Web Component Navigation

On my last consulting project, we used Web Components to stitch large pieces of the UI together.

Kinda like non-awful inverse iframes.

Each application provided its own UI, which would include/import a big navigation web component that had its own lifecycle. The boundary was kept relatively clean since a web component can only communicate with its parent via element attributes.

Basically, we designed it where the parent controlled the state of the navigation by putting a couple of JSON blobs on specific attributes. Then, the navigation would just redraw itself based on what was in there. That way, each application could have whatever it wanted in the navigation tree.

I had plans to further subdivide that a bit or just have a few more common pieces (e.g. SSO logic) encapsulated in web components.

The cool thing was that the navigation piece was agnostic to what the surrouding application was built in. It didn’t matter if the application was static, Angular, React, or anything else, theoretically.

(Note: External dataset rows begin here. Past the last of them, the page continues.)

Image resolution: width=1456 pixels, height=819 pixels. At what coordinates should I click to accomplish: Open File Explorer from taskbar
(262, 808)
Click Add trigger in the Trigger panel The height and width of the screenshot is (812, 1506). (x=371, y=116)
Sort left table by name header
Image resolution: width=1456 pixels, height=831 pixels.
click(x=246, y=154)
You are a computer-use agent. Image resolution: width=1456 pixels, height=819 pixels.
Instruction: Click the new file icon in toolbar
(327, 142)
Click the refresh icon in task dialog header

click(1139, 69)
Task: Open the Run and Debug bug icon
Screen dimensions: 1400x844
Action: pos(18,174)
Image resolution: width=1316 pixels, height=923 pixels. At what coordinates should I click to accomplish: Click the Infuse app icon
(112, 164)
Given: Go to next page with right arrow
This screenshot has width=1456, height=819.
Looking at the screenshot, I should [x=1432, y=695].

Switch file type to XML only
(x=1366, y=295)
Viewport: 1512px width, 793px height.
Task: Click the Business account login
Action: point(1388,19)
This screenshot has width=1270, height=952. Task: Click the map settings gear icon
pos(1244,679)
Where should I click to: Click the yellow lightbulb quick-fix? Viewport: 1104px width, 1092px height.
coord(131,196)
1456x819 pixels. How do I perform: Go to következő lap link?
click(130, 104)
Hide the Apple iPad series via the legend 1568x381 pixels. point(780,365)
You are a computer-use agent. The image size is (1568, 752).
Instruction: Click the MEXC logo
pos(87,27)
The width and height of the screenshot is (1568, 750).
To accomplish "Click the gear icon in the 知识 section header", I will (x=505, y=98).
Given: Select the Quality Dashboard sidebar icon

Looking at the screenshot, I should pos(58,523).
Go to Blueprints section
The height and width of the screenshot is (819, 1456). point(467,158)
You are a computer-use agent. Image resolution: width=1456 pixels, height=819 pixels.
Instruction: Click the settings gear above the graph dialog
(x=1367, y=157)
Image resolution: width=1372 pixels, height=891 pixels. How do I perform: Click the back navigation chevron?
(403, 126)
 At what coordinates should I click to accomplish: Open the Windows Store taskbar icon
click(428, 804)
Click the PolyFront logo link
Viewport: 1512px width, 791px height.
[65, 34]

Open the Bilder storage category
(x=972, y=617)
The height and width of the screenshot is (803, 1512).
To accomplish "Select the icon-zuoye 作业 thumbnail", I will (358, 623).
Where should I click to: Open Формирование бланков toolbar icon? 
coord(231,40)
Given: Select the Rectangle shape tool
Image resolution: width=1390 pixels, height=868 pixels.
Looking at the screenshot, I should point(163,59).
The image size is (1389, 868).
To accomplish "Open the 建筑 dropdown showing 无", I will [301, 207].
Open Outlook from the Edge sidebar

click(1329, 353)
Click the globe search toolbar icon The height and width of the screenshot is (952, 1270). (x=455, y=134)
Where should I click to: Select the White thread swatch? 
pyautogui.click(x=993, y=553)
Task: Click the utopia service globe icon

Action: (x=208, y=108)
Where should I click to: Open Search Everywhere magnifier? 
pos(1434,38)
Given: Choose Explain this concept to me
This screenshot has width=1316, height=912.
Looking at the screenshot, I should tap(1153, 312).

The web component itself was built with Angular using Angular Elements. It was definitely not the most lightweight navigation in the world, but that’s part of the cost of that sort of flexibility.

If you want to bootstrap your own WC, it’s basically as simple as creating a class for the component and registering it with the browser with:

CustomElementRegistry.define()

For my tastes, it kinda sucks that it has to be in a class, but that’s just a requirement for the bootstrapping piece. You could initialize a whole different framework in there if you wanted (and that’s basically what Angular Elements does).

Would you do it again?

Were I to do it again, I’d definitely do it differently. Mostly, I’d avoid Angular like the plague, frankly. The most dynamic I’d get for navigation components in particular would be React. Possibly even something a bit smaller like Preact or Inferno.

I’d definitely look at using WCs for stupidly flexible common navigation pieces again, though. Like i said, you can really think of it like what iframes wanted to be or, really, how everybody wanted iframes to work.